(SOURCE MATERIAL):

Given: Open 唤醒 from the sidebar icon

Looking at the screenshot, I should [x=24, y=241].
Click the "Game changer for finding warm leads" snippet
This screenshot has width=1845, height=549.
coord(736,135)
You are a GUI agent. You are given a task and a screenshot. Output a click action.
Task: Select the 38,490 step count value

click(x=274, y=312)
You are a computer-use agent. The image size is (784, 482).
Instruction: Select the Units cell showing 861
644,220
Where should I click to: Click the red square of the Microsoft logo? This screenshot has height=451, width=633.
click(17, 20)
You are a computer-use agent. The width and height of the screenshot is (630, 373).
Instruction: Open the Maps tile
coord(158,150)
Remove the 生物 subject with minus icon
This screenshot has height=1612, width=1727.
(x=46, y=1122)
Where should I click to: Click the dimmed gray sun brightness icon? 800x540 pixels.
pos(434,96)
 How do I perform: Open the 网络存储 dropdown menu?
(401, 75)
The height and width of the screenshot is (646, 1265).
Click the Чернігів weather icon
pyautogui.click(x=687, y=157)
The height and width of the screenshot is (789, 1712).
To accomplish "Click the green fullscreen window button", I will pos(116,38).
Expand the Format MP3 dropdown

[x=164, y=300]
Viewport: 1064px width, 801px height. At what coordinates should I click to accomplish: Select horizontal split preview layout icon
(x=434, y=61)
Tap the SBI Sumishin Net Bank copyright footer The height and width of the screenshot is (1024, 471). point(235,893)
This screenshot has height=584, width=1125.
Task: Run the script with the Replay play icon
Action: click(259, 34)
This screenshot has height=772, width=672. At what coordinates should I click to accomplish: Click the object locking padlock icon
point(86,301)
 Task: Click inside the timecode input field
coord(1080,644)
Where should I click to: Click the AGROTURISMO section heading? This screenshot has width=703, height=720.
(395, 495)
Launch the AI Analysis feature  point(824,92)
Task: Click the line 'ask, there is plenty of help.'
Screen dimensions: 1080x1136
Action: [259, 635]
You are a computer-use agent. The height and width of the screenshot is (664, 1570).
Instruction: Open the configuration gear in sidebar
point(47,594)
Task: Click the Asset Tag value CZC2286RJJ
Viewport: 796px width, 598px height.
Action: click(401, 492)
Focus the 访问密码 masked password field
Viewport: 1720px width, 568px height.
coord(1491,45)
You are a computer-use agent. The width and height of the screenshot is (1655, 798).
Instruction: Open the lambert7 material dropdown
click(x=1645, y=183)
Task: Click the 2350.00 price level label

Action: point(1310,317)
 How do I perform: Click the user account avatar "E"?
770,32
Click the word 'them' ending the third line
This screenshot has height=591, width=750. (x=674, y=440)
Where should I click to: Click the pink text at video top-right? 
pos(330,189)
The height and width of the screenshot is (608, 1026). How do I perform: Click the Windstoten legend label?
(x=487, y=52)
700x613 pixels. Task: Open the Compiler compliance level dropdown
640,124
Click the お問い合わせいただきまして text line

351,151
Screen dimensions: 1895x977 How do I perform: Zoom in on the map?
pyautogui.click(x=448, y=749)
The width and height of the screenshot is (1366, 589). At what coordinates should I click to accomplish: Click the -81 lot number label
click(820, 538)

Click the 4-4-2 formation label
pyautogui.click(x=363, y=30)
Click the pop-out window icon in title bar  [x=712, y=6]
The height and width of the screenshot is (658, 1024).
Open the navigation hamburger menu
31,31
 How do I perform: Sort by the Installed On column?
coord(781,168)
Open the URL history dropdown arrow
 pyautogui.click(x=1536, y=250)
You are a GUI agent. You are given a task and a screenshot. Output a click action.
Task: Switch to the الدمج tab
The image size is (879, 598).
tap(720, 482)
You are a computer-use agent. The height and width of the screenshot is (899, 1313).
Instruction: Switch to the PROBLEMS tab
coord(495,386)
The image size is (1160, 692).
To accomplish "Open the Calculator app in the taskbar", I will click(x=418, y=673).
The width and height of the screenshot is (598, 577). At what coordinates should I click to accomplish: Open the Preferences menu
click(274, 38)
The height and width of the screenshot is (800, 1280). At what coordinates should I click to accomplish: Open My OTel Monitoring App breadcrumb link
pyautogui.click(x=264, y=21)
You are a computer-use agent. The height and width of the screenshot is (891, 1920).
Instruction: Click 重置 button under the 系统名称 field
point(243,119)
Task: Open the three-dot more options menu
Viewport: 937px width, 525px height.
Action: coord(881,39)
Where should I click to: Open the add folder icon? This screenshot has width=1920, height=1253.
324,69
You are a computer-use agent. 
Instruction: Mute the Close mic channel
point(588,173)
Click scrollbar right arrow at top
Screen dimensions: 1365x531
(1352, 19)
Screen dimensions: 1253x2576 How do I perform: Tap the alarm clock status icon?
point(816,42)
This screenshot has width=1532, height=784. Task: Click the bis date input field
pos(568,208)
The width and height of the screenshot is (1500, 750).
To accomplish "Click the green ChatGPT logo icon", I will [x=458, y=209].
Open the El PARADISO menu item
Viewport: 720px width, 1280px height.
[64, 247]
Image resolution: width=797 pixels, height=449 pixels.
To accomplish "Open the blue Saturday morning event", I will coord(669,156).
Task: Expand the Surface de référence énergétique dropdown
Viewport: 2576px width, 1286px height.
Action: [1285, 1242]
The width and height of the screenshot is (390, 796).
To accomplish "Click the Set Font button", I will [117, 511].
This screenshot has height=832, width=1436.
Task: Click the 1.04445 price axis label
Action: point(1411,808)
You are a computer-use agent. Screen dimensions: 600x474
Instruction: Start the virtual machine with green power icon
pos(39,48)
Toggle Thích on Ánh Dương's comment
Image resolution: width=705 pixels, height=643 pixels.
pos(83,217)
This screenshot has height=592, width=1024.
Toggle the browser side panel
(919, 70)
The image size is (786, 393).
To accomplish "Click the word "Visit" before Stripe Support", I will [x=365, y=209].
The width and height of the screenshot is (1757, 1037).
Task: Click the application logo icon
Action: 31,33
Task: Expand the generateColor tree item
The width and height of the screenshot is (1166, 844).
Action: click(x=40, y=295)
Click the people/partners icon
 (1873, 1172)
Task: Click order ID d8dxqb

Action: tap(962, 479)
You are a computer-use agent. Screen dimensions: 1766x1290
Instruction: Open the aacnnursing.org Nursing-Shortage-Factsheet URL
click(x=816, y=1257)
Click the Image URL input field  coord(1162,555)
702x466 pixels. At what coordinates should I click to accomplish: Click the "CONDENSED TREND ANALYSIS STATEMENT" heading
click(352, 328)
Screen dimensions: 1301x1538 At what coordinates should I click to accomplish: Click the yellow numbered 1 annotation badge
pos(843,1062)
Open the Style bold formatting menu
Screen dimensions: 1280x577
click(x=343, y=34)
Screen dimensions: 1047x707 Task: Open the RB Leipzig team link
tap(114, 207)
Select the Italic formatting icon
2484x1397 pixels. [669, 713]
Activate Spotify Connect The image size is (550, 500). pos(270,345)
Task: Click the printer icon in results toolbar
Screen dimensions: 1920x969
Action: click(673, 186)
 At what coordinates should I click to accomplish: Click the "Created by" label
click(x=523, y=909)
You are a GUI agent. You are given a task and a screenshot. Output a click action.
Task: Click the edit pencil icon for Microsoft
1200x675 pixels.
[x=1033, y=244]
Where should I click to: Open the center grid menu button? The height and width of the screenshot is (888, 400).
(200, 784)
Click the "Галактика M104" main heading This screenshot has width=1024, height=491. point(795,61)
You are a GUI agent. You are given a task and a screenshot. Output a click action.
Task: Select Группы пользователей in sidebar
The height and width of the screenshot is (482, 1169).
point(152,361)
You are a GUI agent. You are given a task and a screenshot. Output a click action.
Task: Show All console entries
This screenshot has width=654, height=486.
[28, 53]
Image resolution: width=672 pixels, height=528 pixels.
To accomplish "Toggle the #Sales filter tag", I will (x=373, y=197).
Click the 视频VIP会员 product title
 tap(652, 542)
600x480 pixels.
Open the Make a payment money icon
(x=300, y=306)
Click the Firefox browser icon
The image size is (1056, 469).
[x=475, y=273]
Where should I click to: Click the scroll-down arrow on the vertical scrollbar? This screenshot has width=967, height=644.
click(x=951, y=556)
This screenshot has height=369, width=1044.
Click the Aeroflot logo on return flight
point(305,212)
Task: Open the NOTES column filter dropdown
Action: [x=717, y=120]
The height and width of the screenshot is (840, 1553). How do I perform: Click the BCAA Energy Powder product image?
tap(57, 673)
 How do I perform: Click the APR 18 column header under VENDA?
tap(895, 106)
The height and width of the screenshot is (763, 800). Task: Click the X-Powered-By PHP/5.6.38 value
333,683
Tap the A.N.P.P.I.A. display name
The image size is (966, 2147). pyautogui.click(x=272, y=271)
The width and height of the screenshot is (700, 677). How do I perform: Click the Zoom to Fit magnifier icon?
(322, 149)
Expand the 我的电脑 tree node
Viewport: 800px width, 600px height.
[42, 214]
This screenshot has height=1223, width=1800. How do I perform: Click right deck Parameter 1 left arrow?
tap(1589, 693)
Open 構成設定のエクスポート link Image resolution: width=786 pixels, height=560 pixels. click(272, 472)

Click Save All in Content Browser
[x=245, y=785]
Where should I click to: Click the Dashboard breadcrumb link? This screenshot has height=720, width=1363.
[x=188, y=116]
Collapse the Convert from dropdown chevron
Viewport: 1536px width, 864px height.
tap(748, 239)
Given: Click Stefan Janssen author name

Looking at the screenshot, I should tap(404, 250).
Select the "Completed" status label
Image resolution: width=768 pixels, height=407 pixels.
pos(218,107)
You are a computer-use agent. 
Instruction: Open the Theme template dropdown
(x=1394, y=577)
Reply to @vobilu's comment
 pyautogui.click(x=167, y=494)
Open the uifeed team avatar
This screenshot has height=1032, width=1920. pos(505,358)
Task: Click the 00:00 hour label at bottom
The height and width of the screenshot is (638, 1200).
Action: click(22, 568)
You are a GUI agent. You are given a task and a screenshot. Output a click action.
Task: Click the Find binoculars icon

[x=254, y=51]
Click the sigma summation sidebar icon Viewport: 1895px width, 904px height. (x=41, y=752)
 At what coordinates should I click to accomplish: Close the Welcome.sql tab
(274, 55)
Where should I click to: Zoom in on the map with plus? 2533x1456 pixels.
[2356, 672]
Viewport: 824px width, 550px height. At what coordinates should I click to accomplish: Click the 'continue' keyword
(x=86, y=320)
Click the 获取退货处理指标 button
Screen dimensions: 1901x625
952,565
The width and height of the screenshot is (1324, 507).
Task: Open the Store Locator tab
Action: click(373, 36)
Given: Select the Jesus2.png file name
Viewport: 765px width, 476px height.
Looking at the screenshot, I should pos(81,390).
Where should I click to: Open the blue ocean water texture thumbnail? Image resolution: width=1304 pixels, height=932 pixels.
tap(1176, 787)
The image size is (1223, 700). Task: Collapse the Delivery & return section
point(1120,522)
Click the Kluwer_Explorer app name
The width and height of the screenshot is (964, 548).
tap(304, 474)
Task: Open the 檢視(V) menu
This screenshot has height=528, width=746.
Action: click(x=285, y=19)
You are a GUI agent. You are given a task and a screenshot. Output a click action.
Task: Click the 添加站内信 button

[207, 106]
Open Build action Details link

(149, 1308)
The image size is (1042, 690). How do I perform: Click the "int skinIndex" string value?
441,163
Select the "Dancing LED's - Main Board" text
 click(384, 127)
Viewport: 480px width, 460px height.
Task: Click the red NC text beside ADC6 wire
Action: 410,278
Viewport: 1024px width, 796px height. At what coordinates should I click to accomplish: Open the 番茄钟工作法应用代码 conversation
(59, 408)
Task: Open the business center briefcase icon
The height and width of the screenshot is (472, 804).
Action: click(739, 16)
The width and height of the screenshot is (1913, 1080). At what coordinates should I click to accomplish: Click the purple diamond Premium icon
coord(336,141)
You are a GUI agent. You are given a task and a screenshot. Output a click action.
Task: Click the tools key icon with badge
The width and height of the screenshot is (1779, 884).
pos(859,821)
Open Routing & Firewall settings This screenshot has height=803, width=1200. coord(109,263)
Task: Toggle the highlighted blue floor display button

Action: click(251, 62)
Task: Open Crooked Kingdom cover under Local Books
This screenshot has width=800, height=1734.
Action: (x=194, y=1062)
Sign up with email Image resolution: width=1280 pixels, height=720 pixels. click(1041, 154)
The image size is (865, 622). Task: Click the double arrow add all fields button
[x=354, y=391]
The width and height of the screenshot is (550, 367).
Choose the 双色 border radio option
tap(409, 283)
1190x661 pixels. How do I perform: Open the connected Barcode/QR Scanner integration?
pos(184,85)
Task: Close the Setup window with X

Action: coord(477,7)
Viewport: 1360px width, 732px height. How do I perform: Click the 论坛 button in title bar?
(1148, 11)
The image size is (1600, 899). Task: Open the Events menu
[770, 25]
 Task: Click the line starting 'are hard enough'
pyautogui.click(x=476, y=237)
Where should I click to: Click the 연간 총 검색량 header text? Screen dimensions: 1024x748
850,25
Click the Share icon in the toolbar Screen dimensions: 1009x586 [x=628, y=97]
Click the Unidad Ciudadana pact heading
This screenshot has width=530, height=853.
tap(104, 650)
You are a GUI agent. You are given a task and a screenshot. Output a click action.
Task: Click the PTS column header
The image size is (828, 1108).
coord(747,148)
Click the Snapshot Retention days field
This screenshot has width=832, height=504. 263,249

(EXERCISE):
All lines above that include the word "computer" should be located and copied.

(SOLUTION):
You are a computer-use agent. The image size is (784, 482).
You are a computer-use agent. The width and height of the screenshot is (630, 373).
You are a computer-use agent. The height and width of the screenshot is (664, 1570).
You are a computer-use agent. The width and height of the screenshot is (1655, 798).
You are a computer-use agent. The height and width of the screenshot is (899, 1313).
You are a computer-use agent. The height and width of the screenshot is (891, 1920).
You are a computer-use agent. 
You are a computer-use agent. Screen dimensions: 600x474
You are a computer-use agent. Screen dimensions: 1766x1290
You are a computer-use agent. 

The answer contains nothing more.